→ **WRITTEN REQUEST 1**
Please swap "astigmatism errors" for "spot distortions" and give the electron gun patent text again, starting at "[0004] It is therefore" and ending at "of astigmatism errors.".
→ **WRITTEN REQUEST 2**
Summarize the electron gun patent text in two sentences.

→ **SOURCE EXCERPT**
Coulour display tube

Description

[0001] The invention relates to a method for assembling an "in-line" type electron gun system for generating three electron beams situated with their axes in one plane, which system comprises at least one focussing lens for each beam for focussing the electron beams on a display screen, in which the lens electrodes of the focussing lens are common to the three electron beams and comprise each a plate shaped part which has a central aperture and comprises a first and a second side aperture situated symmetrically with respect to the central aperture and through which apertures the three electron beams pass.

[0002] Such a method is known from European Patent Application EP-A-0019975 (PHN 9468) laid open to public inspection. The focusing lenses of the integrated electron gun system shown in said Patent Application comprises two lens electrodes each consisting of a few electrode components. The two parts of the lens electrodes between which the focusing lenses are formed in the operating display tube by applying a suitable potential difference each consist of a cup-shaped part the bottom of which has a central aperture and a first and a second side aperture, through which apertures the electron beams pass. Moreover, each aperture comprises a collar. The diameters of the apertures in the oppositely located parts of the first and second lens electrodes are different.

[0003] The sharpness of the spot on the display screen of such tubes often leaves much to be desired. This is the result of astigmatism which results in a non-circular spot or haze around the spot. Said astigmatism is formed by errors in the manufacture of the lens electrodes, for example, the non-circularity of the apertures.

[0004] It is therefore an object of the invention to provide a method for assembling an in-line type electron gun system which leads to a considerable reduction of astigmatism errors.

[0005] For that purpose, according to the invention, a method of the kind described in the opening paragraph is characterized in that the identical plate-shaped parts, including apertures, are manufactured by means of the same manufacturing tool and are mounted in the gun system with their corresponding surfaces facing each other and with first and second side apertures manufactured by the same respective parts of the tool opposite to each other. The plate-shaped parts are identical as regards design, production period and manufacturing tool.

→ **MATERIAL PROVIDED**
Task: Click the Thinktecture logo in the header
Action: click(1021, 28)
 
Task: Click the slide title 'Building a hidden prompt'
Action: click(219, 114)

→ **WRITTEN ANSWER 1**
[0004] It is therefore an object of the invention to provide a method for assembling an in-line type electron gun system which leads to a considerable reduction of spot distortions.

→ **WRITTEN ANSWER 2**
The invention is a method for assembling an in-line electron gun system for three electron beams, in which the focusing lens electrodes are shared by all three beams and each has a plate-shaped part with a central aperture and two symmetric side apertures. To reduce astigmatism, which is caused by manufacturing errors such as non-circular apertures and spoils spot sharpness on the display screen, the identical plate-shaped parts are made with the same tool and mounted with corresponding surfaces facing each other, with side apertures made by the same parts of the tool placed opposite each other.